**Prompt:**
Every line from the start of the records below to the line containing "[Đèn Pha Cao" should be retyped exactly, that line included, and no others.

**Provided material:**
········

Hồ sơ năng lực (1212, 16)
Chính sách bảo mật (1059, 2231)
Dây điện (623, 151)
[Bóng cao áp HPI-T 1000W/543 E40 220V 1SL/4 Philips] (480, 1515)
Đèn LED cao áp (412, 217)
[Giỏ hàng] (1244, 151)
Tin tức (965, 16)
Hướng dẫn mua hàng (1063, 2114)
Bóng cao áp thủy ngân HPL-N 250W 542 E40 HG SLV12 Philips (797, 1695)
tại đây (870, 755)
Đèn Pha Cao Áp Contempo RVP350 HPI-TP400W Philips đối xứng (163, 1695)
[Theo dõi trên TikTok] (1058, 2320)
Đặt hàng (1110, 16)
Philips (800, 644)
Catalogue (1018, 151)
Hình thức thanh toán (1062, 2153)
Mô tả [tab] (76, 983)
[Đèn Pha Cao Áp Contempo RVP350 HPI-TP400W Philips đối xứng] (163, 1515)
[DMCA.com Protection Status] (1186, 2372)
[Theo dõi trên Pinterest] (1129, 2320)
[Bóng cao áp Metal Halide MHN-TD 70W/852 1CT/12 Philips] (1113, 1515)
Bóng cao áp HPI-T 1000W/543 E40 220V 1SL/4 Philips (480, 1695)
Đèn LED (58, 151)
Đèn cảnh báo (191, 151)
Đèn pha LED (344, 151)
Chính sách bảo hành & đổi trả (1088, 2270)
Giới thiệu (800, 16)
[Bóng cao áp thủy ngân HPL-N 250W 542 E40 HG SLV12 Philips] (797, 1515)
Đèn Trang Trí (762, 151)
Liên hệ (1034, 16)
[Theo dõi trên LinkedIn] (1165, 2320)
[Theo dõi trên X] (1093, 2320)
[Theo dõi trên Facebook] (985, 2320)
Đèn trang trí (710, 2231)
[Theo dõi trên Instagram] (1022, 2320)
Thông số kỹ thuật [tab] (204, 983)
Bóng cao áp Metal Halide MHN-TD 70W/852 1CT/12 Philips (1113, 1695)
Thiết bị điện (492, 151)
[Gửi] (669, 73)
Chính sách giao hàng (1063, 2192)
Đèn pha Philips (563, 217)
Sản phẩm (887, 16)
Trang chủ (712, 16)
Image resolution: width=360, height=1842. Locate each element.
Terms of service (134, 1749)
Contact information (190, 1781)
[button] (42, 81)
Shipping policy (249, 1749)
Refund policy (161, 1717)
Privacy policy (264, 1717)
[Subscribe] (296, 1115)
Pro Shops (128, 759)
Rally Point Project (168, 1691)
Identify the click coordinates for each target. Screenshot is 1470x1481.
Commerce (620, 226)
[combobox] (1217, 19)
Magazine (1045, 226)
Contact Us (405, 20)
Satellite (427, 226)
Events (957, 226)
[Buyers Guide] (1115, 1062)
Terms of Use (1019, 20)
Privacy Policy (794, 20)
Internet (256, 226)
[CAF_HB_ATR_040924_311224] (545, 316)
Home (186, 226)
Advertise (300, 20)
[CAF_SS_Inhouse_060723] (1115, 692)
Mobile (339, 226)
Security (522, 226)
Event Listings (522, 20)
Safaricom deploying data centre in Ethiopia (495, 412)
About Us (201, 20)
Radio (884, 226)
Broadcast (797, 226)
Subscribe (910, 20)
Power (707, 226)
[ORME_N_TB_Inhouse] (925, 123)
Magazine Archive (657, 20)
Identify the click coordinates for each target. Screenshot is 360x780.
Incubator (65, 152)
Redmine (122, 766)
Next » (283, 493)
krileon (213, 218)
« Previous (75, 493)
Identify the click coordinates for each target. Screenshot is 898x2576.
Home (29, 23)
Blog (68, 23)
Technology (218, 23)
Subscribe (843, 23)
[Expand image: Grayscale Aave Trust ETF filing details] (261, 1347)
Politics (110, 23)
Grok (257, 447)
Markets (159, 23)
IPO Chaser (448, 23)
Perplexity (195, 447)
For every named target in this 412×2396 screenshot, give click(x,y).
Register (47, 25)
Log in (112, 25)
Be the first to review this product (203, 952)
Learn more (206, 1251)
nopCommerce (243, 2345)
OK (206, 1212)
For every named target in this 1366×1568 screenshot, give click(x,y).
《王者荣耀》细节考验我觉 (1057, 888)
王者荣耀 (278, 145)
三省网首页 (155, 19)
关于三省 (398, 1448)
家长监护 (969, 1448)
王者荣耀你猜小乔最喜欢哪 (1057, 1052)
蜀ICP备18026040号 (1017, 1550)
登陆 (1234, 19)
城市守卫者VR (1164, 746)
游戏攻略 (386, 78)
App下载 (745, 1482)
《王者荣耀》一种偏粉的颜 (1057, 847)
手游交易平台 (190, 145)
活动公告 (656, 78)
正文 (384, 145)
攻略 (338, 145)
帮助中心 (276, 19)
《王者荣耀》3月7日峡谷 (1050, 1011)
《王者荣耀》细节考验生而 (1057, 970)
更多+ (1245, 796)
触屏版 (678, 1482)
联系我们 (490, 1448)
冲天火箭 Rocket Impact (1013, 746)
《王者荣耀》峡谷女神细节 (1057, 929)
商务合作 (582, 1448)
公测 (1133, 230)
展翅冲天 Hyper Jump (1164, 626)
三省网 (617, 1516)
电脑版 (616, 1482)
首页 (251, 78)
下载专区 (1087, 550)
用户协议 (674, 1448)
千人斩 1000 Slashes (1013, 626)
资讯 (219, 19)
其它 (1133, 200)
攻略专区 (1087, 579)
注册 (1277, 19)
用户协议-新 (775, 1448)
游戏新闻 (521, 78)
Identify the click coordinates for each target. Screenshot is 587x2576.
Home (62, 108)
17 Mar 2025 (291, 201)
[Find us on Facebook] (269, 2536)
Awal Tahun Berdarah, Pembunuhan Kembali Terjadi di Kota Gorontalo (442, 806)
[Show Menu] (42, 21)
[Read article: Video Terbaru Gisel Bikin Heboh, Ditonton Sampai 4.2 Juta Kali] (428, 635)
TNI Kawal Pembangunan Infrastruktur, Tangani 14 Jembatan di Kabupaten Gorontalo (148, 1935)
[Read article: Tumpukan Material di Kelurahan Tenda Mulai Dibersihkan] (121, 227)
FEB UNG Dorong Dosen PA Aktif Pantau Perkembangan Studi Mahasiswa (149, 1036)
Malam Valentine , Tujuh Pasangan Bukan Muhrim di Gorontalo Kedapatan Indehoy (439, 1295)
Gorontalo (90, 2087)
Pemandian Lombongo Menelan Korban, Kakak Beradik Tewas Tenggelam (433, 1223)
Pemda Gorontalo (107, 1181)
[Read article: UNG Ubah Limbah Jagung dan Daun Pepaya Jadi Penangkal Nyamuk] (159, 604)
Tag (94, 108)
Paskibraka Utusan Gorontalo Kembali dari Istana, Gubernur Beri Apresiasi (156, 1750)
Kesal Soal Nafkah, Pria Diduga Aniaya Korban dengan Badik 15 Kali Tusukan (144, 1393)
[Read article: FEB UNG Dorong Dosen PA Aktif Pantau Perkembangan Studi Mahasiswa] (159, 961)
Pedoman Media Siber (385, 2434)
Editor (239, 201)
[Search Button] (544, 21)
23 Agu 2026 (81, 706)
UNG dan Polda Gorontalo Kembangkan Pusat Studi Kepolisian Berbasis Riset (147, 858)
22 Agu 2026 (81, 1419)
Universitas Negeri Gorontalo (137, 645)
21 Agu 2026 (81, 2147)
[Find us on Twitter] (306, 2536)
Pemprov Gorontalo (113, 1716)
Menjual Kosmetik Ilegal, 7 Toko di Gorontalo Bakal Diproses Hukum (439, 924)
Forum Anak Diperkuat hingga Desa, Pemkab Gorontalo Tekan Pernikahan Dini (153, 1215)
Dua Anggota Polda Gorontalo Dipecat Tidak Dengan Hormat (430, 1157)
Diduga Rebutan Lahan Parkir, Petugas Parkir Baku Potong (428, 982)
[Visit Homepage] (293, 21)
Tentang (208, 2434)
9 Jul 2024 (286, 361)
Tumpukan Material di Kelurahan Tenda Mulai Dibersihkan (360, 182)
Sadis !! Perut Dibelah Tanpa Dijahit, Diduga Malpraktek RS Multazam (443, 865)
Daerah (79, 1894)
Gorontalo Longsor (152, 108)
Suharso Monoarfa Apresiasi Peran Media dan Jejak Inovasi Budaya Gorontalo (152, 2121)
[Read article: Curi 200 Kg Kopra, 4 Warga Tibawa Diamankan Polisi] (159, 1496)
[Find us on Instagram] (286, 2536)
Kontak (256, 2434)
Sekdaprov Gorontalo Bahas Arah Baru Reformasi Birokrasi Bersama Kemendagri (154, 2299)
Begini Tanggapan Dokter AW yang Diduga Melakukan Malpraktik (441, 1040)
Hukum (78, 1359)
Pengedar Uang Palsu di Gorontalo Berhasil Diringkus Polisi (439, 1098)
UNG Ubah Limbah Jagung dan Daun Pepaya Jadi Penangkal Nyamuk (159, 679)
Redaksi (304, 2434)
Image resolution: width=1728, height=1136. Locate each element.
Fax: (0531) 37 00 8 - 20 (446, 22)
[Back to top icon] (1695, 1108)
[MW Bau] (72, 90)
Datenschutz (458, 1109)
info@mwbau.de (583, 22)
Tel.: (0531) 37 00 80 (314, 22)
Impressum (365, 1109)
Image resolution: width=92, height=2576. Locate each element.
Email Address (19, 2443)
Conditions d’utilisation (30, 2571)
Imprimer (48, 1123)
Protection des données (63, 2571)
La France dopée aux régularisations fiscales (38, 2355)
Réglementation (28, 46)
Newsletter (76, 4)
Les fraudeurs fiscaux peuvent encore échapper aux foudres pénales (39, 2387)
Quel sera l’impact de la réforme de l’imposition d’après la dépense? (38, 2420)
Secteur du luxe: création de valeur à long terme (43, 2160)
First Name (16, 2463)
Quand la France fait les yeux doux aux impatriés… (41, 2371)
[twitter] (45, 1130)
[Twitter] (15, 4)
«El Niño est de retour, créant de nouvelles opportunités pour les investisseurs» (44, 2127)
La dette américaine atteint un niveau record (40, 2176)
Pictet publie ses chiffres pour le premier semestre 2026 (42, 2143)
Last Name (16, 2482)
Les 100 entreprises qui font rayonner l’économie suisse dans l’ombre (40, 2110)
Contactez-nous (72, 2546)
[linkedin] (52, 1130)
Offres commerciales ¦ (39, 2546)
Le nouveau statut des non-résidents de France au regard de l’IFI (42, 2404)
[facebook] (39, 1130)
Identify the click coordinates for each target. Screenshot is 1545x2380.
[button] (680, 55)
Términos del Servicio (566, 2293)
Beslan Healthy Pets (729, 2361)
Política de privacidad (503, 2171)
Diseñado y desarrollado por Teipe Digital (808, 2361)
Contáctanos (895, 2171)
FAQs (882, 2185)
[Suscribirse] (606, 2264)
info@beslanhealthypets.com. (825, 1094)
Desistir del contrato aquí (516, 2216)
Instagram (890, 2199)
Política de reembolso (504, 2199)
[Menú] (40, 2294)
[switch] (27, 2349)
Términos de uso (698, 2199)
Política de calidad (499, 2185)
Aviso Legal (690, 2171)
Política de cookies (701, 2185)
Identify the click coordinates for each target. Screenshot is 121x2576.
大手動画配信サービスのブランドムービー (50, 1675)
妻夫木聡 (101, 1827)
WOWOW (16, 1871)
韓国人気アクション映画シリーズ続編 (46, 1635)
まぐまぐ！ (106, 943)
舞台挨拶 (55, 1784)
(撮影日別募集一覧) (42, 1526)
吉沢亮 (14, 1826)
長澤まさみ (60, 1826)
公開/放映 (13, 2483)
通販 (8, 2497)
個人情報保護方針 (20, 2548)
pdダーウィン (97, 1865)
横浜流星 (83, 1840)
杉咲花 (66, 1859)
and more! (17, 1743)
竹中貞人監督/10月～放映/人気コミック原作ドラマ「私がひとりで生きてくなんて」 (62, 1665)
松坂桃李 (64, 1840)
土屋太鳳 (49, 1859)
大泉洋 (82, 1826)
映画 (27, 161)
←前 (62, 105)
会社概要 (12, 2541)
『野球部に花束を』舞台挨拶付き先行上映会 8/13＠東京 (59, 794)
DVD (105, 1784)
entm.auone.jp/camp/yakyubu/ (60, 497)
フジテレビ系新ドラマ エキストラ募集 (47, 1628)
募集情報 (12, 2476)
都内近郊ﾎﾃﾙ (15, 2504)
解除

········

**Exercise result:**
Hồ sơ năng lực (1212, 16)
Chính sách bảo mật (1059, 2231)
Dây điện (623, 151)
[Bóng cao áp HPI-T 1000W/543 E40 220V 1SL/4 Philips] (480, 1515)
Đèn LED cao áp (412, 217)
[Giỏ hàng] (1244, 151)
Tin tức (965, 16)
Hướng dẫn mua hàng (1063, 2114)
Bóng cao áp thủy ngân HPL-N 250W 542 E40 HG SLV12 Philips (797, 1695)
tại đây (870, 755)
Đèn Pha Cao Áp Contempo RVP350 HPI-TP400W Philips đối xứng (163, 1695)
[Theo dõi trên TikTok] (1058, 2320)
Đặt hàng (1110, 16)
Philips (800, 644)
Catalogue (1018, 151)
Hình thức thanh toán (1062, 2153)
Mô tả [tab] (76, 983)
[Đèn Pha Cao Áp Contempo RVP350 HPI-TP400W Philips đối xứng] (163, 1515)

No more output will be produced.